It is safe to say that most of the laws across the world were written before Internet became a part of our lives. I would wager, perhaps 99% of them. Consequentially, almost all of the business models that seem to be materialising everyday and becoming a part of our daily lives are constantly challenging the law. While the popular media thinks of this as business model disruption, it is in fact, legal disruption. It is the law that is being challenged and since law moves slowly, often, law is not even aware of it. Well, it is about to be shaken out of its comfort zone.
In order to understand how law is being disrupted, we need look no further than the shared economy businesses. Every single business that I have come across in the shared economy space disrupts the law.
I have had the privilege of setting up several businesses during my career. In Karnataka, one requires about 120 licenses to go from land to having a running hotel. This process normally takes about 5 years and happens in concert with the development of the property. Today, if I have a few vacant apartments, I can technically start a lodging business through Airbnb. I do not require any kind of license, nor do I require to really disclose or run it as a legal entity.

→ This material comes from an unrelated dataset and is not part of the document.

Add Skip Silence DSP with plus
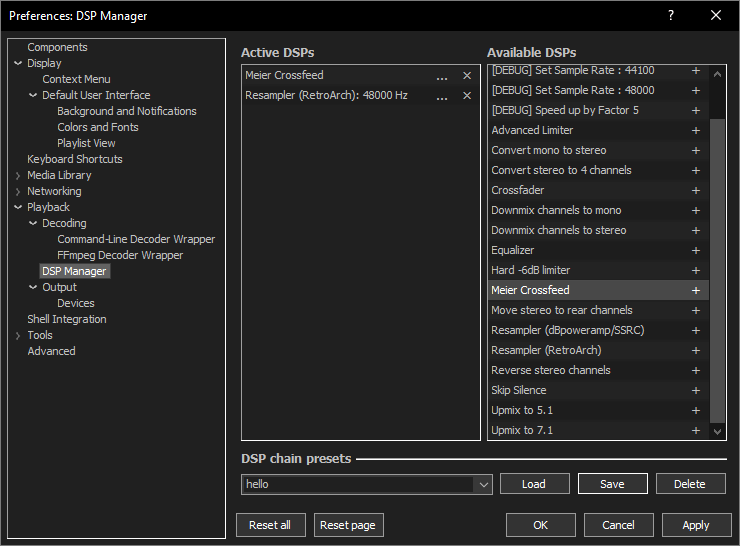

The intention of the law is to protect the customer who stays at the hotel, this is precisely the reason, fire exit plans have to be displayed on the door of every room, etc. When you consider Airbnb, this kind of protection is not mandatory and it all depends on the dedication of the landlord towards his/her tenant whether this information is made available or not. This is just one of the laws I am referring to, and the problem that I am referring to is real, globally. I have myself stayed at places which are in sharp contrast. There have been landlords who have served 20 page manuals on how each system works in the house. I have also had situations where I have been left fiddling with 4 remotes figuring out how to switch on the TV.
Although the intention of Airbnb is not to disrupt the law, it is an unforeseen consequence of the rate at which these businesses grow. There is no country in the world, where the law can keep up with this rate of change.
Uber is another prime example of how the structures and frameworks which have been active for years have been decimated throughout the world. In United States, France, Kenya, India, China; every country that the company has entered, they have faced problems with the law. The reasons might have been different but the challenges have been constant.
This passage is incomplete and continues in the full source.